I’m not sure how I feel about demanding an A/B student get all A’s. My DS definitely doesn’t try his hardest in every class. I actually think this is wise. So much room for misplaced effort in college and beyond. It’s good to know how to manage your time and have balance. I’ve taught both college and graduate students and some of them have no idea where to focus their efforts to get the most important work done. Or even what the “most important” work is once you get to a point where the student is driving the ideas through independent study. Young professionals struggle with this as well. I don’t know. At some point the goal becomes the learning and the ideas, not making a grade.
dvandivier
Member Offline
It's possible that instead of being lazy, he might be exhibiting signs of ADD. My son, who has ADD diagnosed at 6, has a friend who wasn't diagnosed until HS. He was getting straight As through middle school (ADD folks tend to be very bright and can get by on their smarts for a long time) but grades fell when the demands of HS classes (where, in the DC area, many classes resemble college level courses) became more pronounced. That's when the cerebral cortex (less developed in ADD brains) didn't kick in to help manage the higher-level challenges that HS brings. I'd have some compassion and seek help first to rule that out. It's common (and the description "lazy" is frequently used for ADD kids who simply have undeveloped frontal lobes).
Anonymous
Anonymous wrote:I don't micromanage my kids' school work but if grades are falling and work isnt' getting done, they will have consequences. IMO, school is their job and I am their boss. If they can do quality work and get the results I expect, then I'll be as hands-off as I can.
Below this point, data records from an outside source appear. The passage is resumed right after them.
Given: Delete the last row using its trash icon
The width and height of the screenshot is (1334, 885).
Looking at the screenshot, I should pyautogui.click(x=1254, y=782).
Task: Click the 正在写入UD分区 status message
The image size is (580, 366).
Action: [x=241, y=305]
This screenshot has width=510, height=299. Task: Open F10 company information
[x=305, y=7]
If they aren't getting is done, I will supervise more to the extent necessary. My job is to teach them good habits and to take responsibility and set priorities. They need guidance and structure to do that. Once they get it, I can back off again.
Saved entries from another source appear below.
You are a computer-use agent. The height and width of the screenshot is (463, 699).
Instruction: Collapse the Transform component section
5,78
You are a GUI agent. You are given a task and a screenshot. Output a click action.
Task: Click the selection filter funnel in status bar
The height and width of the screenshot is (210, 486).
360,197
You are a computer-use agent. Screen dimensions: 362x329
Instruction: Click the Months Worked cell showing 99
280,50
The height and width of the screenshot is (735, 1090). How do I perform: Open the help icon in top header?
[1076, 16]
I agree with this. If my kid capable of getting all A's is getting some B's through lack of work, I would first try to help them get A's, and if they resisted, I would back off, but I would start making them do other things with their time -- the time they should be studying. Maybe that's a job, chores around the house, having to pay for their own things (so they have to have a job) -- basically, whatever it takes so that they are working at something, even if it is not school.
Anonymous
I agree with being more hands off as time goes on, and particularly in HS as they prepare for college or what's next. There's an epidemic of anxiety in our kids (especially in this area and other "high-performing" school districts in the country), exacerbated by helicopter parenting, as everyone knows. Grades aren't the end-all, be-all in what you are preparing your child for in life. You want a resilient kid, confident in their abilities to manage their own life, in the end. It's hard to do this but I, as a parent of an ADD child who struggles with grades (but is TOTALLY capable of straight As), am as hands off as possible with overseeing his grades and study habits. This does NOT preclude rules around computers or chores. Those are separate issues, I think. But micromanaging homework and grade production is detrimental as our kids experience the hyper-stressful high school experience. They don't need to feel that they're failing to perform for their parents on top of all they experience in their teen years. The teen brain is fascinating stuff--I'm currently reading "Brainstorm: the Power and Purpose of the Teenage Brain", which I highly recommend. We're working with probably the best child psychiatrist in the area for med management/occasional therapy for him--this echoes her belief system as well.